この研究は、今後何年にもわたって初期宇宙の研究の指針となる情報を提示しています。ウィテカー氏は、「今回の研究は、遠方の休眠銀河の冷たい塵からの電波を初めて測定したものです。実際、天の川銀河にごく近い場所以外でこの種の測定を行ったのはこれが初めてです」と述べています。さらに今回の研究によって、星形成が停止した銀河がどれだけのガスを持っているかを確認することができました。「私たちは、初期の大質量銀河の星形成の材料を十分な感度で調べること、言い換えれば銀河の燃料タンクの残量を読み取ることができました。これらの銀河の冷たいガスの特性に関して、これまで決定的に欠けていた情報でした。」とウィテカー氏は付け加えます。

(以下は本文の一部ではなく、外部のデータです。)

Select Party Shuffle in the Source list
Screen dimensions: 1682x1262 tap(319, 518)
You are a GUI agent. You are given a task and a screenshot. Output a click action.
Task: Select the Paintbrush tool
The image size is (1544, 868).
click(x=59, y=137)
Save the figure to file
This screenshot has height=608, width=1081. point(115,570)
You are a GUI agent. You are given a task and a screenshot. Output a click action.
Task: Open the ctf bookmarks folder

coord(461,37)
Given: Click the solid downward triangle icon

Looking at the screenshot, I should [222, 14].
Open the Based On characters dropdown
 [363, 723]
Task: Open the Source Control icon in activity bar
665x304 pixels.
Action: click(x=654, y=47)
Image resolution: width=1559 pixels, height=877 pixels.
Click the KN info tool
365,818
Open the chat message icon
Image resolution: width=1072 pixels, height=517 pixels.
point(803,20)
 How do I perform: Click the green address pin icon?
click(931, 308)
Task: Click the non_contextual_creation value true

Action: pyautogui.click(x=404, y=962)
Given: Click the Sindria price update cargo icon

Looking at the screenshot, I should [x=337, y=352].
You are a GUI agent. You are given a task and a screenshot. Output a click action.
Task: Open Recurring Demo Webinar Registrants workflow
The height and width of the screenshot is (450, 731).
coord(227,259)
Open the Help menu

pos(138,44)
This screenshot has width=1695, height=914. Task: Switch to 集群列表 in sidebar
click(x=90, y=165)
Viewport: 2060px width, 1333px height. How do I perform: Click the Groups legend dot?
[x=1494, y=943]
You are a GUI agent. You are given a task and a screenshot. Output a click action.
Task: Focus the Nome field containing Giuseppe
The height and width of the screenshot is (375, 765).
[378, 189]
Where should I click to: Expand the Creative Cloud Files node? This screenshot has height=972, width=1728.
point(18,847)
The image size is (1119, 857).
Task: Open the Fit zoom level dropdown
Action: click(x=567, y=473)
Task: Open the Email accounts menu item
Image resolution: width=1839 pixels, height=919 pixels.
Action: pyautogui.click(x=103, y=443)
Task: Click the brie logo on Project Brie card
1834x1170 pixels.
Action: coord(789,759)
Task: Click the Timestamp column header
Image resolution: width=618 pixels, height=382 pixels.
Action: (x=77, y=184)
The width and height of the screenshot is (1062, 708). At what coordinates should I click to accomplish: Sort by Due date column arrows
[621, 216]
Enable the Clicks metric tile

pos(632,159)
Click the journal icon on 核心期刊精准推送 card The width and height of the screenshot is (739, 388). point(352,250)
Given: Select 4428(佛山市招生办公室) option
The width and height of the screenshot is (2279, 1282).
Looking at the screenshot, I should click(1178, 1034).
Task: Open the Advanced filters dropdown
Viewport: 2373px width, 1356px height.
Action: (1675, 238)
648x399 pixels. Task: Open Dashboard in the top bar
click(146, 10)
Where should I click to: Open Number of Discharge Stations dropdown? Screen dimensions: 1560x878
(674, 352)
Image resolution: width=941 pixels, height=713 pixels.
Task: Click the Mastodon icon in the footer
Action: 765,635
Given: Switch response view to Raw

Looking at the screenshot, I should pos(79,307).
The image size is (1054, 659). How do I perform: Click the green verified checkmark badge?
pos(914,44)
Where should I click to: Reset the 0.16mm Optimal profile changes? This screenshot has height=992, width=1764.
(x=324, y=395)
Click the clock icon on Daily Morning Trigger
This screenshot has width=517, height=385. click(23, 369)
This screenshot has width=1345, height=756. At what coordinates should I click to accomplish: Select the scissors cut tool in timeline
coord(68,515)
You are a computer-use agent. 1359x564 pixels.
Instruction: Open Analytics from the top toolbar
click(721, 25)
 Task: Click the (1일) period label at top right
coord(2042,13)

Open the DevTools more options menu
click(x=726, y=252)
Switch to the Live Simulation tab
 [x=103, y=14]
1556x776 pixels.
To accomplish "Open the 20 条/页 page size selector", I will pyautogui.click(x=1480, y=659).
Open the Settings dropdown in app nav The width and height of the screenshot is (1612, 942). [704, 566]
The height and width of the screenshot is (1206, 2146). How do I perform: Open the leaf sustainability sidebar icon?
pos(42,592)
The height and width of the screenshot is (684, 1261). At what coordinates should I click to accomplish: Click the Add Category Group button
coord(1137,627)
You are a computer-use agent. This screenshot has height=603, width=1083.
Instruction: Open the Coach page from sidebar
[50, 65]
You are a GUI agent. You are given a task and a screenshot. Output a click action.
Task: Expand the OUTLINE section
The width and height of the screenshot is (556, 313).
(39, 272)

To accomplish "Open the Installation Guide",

研究チームは、これらの銀河が「ガス欠」状態になっていること、何かがガスの補充と新しい星の形成を妨げていることまでは明らかにしましたが、初期の大質量銀河で起きる星形成活動を何が支配しているのかという問いについては、まだ解決の一歩目を踏み出したにすぎません。「大質量銀河がなぜこれほど宇宙初期に形成されたのか、また大量の冷たいガスが容易に手に入ったのになぜ星の形成を止めてしまったのかについては、まだ多くのことがわかっていません。この巨大な宇宙の怪物たちが約10億年の間に1000億個の星を形成した後、突然星の形成を停止したという事実だけでも、私たちにとってはぜひとも解明したい謎です。REQUIEMはその最初の手がかりを提供してくれました」とウィテカー氏はコメントしています。
この記事は、米国立電波天文台が2021年9月23日に発表したプレスリリースをもとに作成しました。
論文情報
この観測成果は、Kate Whitaker et al. “Exhausted gas reservoirs drive massive galaxy quenching in the early universe”として、英国の科学誌「ネイチャー」に2021年9月23日付で掲載されました。